_THE EXERCISE:_ Reproduce the lines below, starting at the line that contains "How do I perform: Open the Volume" and ending after the line that contains "point(194,488)".

Interface element records
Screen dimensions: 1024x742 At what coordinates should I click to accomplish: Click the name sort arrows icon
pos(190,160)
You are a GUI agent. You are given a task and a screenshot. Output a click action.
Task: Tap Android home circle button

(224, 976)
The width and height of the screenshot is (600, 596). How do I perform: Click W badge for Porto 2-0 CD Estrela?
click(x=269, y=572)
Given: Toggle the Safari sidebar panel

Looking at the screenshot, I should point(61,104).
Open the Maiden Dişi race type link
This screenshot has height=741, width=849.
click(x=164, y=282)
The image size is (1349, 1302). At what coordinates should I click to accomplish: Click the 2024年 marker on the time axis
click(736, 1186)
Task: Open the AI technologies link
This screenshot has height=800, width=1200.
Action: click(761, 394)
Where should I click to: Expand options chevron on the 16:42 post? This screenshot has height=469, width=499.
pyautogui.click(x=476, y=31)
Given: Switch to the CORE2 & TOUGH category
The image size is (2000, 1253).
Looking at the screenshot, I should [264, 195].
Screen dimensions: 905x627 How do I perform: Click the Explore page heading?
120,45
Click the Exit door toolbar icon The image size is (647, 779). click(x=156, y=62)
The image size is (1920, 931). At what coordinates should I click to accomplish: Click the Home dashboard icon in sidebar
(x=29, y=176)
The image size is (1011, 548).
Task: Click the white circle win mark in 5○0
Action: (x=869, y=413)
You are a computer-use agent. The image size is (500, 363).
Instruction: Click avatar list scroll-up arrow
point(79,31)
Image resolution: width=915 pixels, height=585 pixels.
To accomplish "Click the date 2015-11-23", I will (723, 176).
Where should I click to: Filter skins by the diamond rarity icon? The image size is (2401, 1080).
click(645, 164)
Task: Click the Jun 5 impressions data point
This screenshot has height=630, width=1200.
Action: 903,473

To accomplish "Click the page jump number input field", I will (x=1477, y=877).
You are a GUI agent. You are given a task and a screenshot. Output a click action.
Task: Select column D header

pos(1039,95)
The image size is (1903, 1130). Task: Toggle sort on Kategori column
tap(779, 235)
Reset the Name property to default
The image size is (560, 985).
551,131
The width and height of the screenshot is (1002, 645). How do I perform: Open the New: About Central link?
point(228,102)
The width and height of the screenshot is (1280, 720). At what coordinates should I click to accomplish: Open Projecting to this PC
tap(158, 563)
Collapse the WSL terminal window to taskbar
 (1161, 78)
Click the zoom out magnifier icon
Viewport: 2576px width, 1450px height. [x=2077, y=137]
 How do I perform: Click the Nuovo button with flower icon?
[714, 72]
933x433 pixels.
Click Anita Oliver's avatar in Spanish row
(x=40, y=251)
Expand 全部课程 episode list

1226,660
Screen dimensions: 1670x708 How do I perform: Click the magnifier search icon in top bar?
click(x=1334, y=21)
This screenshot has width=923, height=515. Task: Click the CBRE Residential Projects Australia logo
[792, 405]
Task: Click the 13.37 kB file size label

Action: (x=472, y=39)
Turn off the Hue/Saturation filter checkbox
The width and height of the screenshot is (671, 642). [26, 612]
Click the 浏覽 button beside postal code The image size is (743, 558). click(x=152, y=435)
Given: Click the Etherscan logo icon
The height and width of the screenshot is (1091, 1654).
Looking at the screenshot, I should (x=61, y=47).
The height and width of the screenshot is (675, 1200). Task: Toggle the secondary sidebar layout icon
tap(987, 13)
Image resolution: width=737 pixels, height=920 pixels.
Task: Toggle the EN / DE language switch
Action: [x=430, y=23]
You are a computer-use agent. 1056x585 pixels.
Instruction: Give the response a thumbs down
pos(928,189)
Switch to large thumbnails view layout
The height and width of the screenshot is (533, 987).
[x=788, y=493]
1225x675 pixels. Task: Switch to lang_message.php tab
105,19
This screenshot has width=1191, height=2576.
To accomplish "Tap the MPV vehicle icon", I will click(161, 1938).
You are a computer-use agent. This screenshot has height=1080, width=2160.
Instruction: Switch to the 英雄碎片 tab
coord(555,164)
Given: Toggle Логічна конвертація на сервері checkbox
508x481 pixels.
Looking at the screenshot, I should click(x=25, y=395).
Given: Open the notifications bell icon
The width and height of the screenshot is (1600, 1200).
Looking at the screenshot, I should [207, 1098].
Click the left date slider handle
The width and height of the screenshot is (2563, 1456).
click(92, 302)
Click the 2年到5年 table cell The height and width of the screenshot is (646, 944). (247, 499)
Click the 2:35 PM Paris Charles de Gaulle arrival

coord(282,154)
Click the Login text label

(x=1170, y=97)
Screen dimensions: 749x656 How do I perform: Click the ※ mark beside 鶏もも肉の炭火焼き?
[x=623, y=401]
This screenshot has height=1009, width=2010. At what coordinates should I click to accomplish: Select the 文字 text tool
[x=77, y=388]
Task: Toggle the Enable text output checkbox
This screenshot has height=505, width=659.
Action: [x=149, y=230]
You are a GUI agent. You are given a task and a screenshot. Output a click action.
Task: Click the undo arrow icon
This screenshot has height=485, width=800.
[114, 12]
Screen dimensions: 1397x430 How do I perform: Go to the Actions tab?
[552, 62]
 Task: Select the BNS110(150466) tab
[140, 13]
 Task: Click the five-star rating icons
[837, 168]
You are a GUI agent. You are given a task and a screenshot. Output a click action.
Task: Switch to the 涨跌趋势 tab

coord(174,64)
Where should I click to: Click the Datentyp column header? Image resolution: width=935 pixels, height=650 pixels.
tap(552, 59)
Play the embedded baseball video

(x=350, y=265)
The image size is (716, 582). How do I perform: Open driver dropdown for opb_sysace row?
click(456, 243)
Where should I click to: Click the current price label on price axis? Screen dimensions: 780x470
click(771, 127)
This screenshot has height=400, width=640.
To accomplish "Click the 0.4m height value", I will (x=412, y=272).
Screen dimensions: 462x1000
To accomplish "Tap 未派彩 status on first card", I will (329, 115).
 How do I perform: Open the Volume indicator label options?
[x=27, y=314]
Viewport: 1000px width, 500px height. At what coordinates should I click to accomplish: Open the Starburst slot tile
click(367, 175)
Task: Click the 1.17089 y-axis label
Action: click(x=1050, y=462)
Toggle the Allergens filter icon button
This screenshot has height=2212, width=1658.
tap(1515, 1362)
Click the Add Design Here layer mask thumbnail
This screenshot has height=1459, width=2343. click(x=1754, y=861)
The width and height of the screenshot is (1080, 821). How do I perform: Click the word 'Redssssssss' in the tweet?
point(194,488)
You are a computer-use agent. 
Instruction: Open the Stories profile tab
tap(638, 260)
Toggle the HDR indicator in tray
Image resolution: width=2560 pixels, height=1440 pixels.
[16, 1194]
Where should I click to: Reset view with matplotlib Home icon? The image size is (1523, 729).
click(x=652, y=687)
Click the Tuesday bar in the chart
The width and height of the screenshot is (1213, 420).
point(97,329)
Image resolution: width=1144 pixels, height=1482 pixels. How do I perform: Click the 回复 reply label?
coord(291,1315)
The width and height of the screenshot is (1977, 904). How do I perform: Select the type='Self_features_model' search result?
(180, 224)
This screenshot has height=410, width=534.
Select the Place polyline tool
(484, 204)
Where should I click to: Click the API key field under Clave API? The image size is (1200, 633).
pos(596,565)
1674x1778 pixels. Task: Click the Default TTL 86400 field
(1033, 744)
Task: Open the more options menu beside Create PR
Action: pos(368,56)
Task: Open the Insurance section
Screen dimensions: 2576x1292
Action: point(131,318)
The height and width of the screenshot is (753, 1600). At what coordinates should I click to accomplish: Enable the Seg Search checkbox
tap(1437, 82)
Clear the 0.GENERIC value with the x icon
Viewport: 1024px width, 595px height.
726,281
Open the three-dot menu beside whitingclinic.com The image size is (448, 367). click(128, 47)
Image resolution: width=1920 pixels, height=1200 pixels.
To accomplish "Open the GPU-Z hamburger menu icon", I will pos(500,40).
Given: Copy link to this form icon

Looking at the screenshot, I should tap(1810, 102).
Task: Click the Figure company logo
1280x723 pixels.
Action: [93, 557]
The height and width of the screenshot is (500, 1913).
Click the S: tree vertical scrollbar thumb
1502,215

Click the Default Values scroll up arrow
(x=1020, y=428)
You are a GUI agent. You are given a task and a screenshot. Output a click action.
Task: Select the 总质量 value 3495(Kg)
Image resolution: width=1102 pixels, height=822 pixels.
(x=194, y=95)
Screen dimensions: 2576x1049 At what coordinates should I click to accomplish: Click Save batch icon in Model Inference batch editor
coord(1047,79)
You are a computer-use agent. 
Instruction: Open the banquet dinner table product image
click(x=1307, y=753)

_EXERCISE SOLUTION:_
 How do I perform: Open the Volume indicator label options?
[x=27, y=314]
Viewport: 1000px width, 500px height. At what coordinates should I click to accomplish: Open the Starburst slot tile
click(367, 175)
Task: Click the 1.17089 y-axis label
Action: click(x=1050, y=462)
Toggle the Allergens filter icon button
This screenshot has height=2212, width=1658.
tap(1515, 1362)
Click the Add Design Here layer mask thumbnail
This screenshot has height=1459, width=2343. click(x=1754, y=861)
The width and height of the screenshot is (1080, 821). How do I perform: Click the word 'Redssssssss' in the tweet?
point(194,488)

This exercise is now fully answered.